_課題一覧_.
A – 将門塚についての本文によると、将門鎮魂碑が建立されたのは何年ですか?
B – 将門塚についての本文を、最後の文の後から書き継いでもらえますか?

付近一帯は江戸時代には姫路藩雅楽頭酒井家江戸上屋敷の敷地となり、山本周五郎の歴史小説『樅ノ木は残った』で知られる仙台藩原田宗輔による刃傷沙汰が発生している(伊達騒動)[3]。
関東大震災による被災後、周辺跡地に大蔵省仮庁舎が建てられることとなり(後述)、石室など首塚の大規模な発掘調査が行われた。1927年(昭和2年)に将門鎮魂碑が建立され、神田神社宮司が祭主となって盛大な将門鎮魂祭が執り行われる。この将門鎮魂碑には日輪寺にある他阿真教上人の直筆の石版から「南無阿弥陀仏」が拓本された。
数十年にわたり、地元のボランティア団体が浄財を元に、周辺の清掃・整備を行っているが、その資金の預金先として、隣接する三菱UFJ銀行に「平将門」名義で口座が開かれていた。[要出典]
2016年(平成28年)から2020年(令和2年)にかけて隣接地で都市再開発事業「大手町ワン」の建築が行われた。この工事終了に合わせて2020年(令和2年)、将門没後1081年にあたって1961年昭和36年)の第1次整備工事以来、数えて第6次の改修工事が実施された。関係各所の総意として、「敷地内の安全性と管理性の向上を目指すと共に、これからの時代にふさわしい新しい将門塚として皆様に愛されることを目指し」て実施[4][5]。2020年(令和2年)11月から2021年(令和3年)4月末まで工事が行われた。

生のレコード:

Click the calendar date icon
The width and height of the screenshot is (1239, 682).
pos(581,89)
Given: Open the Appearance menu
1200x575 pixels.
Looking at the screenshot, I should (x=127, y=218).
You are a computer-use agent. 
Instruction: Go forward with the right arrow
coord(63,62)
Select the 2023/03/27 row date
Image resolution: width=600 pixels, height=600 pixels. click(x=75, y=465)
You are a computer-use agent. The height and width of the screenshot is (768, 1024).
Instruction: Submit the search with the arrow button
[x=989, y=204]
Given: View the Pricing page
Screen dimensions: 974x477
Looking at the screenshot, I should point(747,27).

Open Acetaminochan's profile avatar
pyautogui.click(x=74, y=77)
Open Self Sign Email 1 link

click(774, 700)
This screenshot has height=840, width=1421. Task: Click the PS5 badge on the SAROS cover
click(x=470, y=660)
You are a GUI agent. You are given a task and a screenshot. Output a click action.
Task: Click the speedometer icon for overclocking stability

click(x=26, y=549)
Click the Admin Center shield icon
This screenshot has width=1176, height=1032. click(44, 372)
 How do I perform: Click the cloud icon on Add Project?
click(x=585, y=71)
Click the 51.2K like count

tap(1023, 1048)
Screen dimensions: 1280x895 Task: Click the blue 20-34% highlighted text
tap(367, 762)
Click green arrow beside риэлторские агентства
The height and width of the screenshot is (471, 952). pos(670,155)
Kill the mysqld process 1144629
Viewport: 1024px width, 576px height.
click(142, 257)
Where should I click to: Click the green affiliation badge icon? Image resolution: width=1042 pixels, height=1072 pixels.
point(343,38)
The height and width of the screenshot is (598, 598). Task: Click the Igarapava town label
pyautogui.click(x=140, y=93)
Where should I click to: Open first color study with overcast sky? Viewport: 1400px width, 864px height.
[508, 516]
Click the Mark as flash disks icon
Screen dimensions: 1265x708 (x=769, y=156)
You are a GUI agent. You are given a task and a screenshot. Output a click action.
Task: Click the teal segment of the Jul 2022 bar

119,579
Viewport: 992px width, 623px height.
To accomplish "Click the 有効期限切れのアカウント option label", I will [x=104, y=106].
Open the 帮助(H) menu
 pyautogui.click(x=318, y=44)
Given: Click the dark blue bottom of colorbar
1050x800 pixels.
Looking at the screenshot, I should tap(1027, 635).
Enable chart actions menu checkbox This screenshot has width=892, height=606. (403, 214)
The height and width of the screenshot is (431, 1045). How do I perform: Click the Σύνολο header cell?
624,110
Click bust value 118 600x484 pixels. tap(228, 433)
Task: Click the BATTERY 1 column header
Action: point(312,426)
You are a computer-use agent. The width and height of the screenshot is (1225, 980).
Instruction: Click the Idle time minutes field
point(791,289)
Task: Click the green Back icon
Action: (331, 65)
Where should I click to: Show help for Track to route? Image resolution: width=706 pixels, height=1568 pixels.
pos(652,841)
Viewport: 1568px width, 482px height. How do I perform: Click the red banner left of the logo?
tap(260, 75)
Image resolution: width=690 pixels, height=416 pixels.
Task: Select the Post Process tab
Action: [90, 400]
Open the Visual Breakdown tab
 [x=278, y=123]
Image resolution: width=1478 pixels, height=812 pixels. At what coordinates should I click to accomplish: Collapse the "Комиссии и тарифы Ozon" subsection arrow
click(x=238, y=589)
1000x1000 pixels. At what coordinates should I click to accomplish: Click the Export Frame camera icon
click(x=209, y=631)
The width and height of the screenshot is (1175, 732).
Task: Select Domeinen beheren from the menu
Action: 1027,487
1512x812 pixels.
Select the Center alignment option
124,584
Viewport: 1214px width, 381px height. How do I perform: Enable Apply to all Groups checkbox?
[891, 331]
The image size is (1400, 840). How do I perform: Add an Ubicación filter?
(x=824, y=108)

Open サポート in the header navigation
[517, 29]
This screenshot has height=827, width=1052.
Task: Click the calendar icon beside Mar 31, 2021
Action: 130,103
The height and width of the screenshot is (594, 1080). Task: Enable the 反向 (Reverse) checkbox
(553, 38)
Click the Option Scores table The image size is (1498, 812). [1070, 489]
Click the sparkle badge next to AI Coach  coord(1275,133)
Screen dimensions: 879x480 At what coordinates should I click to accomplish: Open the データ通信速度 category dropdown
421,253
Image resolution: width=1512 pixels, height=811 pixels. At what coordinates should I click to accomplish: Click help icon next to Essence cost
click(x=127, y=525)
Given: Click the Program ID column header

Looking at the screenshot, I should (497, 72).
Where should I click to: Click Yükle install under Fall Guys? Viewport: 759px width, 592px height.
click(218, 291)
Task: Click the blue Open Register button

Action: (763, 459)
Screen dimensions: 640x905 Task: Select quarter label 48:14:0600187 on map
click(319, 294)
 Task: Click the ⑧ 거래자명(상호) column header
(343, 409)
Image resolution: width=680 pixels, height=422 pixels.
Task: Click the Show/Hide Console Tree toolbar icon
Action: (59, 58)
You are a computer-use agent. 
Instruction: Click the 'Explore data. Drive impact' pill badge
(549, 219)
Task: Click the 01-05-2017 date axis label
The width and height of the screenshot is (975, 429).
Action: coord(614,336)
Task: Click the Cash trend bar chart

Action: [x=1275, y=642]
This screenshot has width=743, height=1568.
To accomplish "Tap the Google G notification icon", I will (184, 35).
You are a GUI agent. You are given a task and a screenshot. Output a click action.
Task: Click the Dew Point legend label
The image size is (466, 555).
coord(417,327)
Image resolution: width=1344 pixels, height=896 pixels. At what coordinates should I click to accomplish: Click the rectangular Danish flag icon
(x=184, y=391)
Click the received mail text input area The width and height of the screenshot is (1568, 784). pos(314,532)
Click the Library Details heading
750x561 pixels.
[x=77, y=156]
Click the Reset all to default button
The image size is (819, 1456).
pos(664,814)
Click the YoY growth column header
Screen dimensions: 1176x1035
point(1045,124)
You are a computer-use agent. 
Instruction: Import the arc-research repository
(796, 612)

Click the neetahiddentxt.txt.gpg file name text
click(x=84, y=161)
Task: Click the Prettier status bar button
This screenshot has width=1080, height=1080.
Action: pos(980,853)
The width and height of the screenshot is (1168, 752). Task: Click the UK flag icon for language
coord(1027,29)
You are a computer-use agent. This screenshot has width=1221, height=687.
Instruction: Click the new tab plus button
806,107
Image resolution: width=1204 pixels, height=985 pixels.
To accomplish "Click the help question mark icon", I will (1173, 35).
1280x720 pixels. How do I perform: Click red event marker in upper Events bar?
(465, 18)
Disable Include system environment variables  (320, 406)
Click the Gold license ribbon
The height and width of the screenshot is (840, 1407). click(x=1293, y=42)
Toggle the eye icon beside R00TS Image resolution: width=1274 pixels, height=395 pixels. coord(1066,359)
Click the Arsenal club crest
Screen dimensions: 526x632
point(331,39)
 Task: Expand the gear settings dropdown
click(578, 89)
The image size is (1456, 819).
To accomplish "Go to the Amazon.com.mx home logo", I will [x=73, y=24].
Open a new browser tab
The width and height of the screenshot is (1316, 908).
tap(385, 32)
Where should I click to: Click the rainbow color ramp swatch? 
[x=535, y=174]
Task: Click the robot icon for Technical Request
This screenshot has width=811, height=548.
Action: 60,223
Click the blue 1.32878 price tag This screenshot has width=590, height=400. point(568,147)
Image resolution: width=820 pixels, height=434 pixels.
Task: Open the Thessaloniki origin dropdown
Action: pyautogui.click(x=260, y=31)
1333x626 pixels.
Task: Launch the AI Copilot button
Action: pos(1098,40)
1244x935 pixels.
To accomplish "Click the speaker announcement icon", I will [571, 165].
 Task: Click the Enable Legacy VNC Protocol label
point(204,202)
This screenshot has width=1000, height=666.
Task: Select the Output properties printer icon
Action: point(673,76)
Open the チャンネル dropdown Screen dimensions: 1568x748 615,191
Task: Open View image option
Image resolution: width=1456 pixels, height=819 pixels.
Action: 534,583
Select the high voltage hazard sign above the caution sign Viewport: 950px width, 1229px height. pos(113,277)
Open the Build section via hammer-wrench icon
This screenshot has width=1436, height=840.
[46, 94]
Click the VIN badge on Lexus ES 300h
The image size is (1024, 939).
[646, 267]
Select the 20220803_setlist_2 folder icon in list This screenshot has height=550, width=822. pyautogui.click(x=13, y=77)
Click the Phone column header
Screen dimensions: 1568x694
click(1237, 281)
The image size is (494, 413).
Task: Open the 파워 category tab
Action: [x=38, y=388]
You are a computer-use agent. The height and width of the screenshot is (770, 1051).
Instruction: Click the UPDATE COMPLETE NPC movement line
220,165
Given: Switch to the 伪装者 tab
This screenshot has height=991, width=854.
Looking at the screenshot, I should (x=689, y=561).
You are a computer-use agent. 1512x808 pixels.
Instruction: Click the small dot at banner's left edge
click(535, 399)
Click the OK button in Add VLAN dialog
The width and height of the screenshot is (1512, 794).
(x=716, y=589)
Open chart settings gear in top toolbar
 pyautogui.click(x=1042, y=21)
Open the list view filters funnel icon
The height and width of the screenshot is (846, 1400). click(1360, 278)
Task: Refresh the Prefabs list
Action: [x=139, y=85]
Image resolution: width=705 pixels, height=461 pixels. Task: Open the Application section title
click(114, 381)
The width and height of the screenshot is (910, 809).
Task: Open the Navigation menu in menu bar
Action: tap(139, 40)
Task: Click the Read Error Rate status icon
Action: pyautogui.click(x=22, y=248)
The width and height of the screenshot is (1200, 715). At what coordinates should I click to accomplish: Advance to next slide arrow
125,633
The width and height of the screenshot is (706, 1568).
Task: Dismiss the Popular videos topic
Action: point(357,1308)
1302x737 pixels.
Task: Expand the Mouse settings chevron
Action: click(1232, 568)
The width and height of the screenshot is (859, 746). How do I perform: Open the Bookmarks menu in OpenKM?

_解答_.
A – 1927年(昭和2年)

B –
供物
第6次改修整備以降、一般参詣者の敷地内に供物、物品の寄進、お線香台の利用は禁止となっており、注意が必要である[6]。平将門命への奉納希望者は、将門塚を管理している外神田の神田神社社務所にて受け付けている。賽銭に限り以前と同様に将門塚敷地内、九曜の家紋が彫られた賽銭箱にて受け付けている。
上記の改修工事以前、境内には蛙(カエル)の置物が多数奉納されていた。これは将門の首が平安京から飛んで帰ったという伝承にちなみ、必ず「帰る(カエル)」にひっかけ、左遷に遭った会社員が元の会社に無事に戻ってこられるように、あるいは誘拐されたり行方不明になったりした子供が無事帰ってこられるように、といった願いをかけて供えられていた[7]。特に1986年(昭和61年)の若王子事件以来、目立つようになったとされる[8]。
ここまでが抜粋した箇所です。